Since the onset of the COVID-19 pandemic, researchers have struggled with how to gather data to determine whether patients with inflammatory bowel disease (IBD) are more susceptible to infection due to their underlying disease and therapeutic treatments, without unnecessarily increasing their risk of exposure through extra medical visits and procedures. Mount Sinai researcher Serre-Yu Wong, MD, PhD, believes she has found the answer.

“We have patients with IBD who are receiving regular treatments at the Mount Sinai Therapeutic Infusion Center, and we collect blood samples during those visits,” says Dr. Wong, Instructor of Medicine (Gastroenterology) at the Icahn School of Medicine at Mount Sinai. “Using antibodies as a surrogate for infection, we can explore the risk of infection among this population in a safe way. This is important because, while we have data on patients who became sick with COVID-19, we do not know how many patients got infected but were asymptomatic. This is because the patients who did not get sick are less likely to have been tested and, therefore, remain undetected.”

As it turned out, the same idea was being explored by researchers at the University of Oxford in England, leading Dr. Wong to partner with them. The result is the ICARUS-IBD International Study of COVID-19 Antibody Response Under Sustained Immune Suppression: a Global Seroprevalence Study of COVID-19 in IBD. The study will follow adult patients who are receiving infusion therapy (i.e., infliximab or vedolizumab) at IBD centers of excellence around the world to assess risk factors for infection and the impact of COVID-19 on their disease.
“Our goal is to identify the biological, social, and treatment-related factors that determine whether patients with IBD become infected with SARS-CoV-2, the virus that causes COVID-19,” Dr. Wong explains. “This will enable us to risk-stratify patients and provide them with informed advice that helps protect them from COVID-19 infection and mortality.”

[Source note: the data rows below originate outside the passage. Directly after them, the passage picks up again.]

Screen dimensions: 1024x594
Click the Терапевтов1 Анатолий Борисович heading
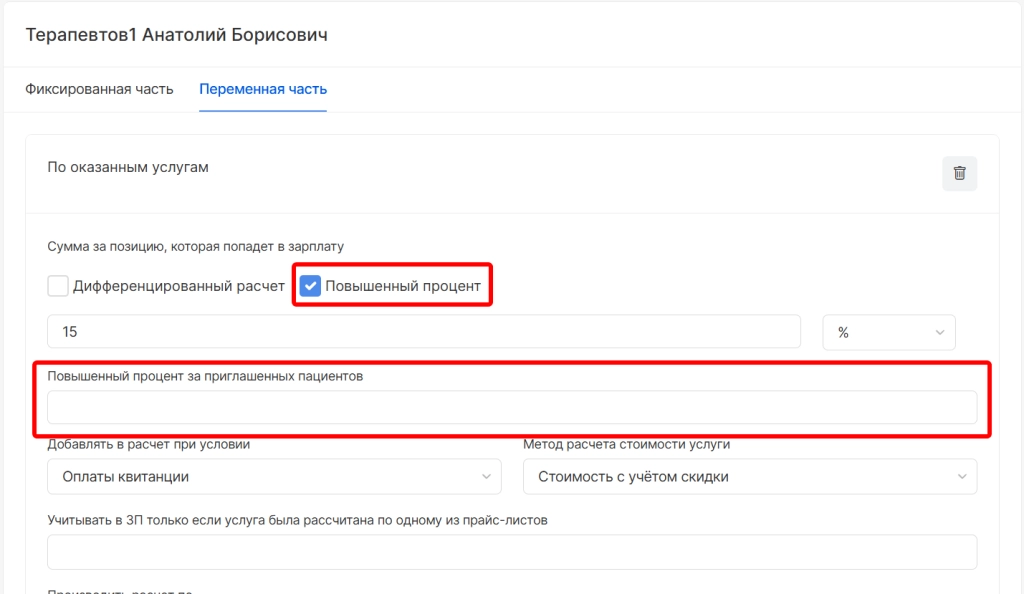[x=176, y=35]
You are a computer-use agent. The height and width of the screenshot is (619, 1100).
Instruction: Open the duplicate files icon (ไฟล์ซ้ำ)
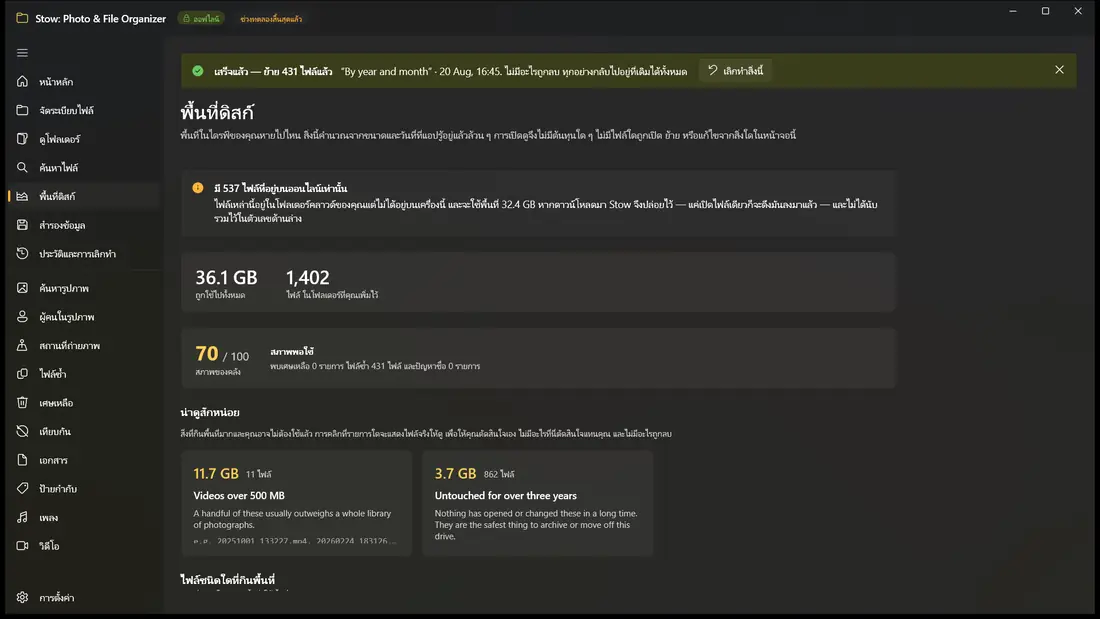(22, 374)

Each of the 19 IBD centers participating in the study will enroll 500 patients and follow them for 48 weeks. Blood collection and a questionnaire to gather data on COVID-19-related symptoms, diagnosis, and potential social exposures, in addition to other health information such as current medications, will be conducted during each patient’s first visit and again every eight weeks over the course of the study. Patients will also undergo serological screening at week zero for baseline prevalence and again at weeks 24 and 48 to assess for seroconversions. Using this data, the research team will explore the seroprevalence of COVID-19 antibodies among participants, identify the clinical factors—such as medications, comorbidities, and social exposures—associated with seropositivity and asymptomatic disease, and characterize the circulating immune response to SARS-CoV-2.

“We are interested in the type, level, and durability of the antibodies produced, and whether the patients’ IBD or associated immunosuppressant therapy has any impact on those antibodies,” Dr. Wong says. “We will also be conducting cytokine profiling to see if there is any association with asymptomatic disease, looking for antibodies that were generated by a previous coronavirus to see if there is any cross-reactivity to COVID-19, and exploring whether T cell responses are playing a role in generating antibodies in a subset of participants.”

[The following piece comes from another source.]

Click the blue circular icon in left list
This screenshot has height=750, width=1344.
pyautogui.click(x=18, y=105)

Preliminary study data and emerging literature on COVID-19 patients have also prompted Dr. Wong and her colleagues to look at the role of autoantibodies in IBD—something researchers have explored for years as potential biomarkers but that have had only limited predictive and diagnostic use. “There has been media coverage of a manuscript that suggests that some COVID-19 survivors have experienced an increase in autoantibody formation,” Dr. Wong says. “This is invaluable information as we learn more about COVID-19 and long-term symptoms. It raises the question as to whether this phenomenon could occur among IBD patients and what effect this has on their IBD course. Moreover, it raises some very basic immunological questions that researchers have been grappling with for years—can acute infectious diseases such as COVID-19 induce or have an impact on chronic autoimmune or auto-inflammatory diseases such as IBD, and, if so, how does the immune system go awry when it should be protecting us?”

Dr. Wong indicates that baseline data is being prepared for publication, and the goal is to publish full clinical data in late 2021. She expects the results will not only assist gastroenterologists in stratifying, treating, and protecting patients during this and future health care crises but could also provide insights on how patients may respond to a vaccine and how certain immunosuppressant agents interact with SARS-CoV-2 infection among patients with IBD. “We know the virus induces an immune system response—a cytokine storm—that causes collateral damage,” Dr. Wong says. “Could the medications that we administer patients prevent that phenomenon from happening? It is unclear yet if we will be able to answer that, but it is something we are looking into.”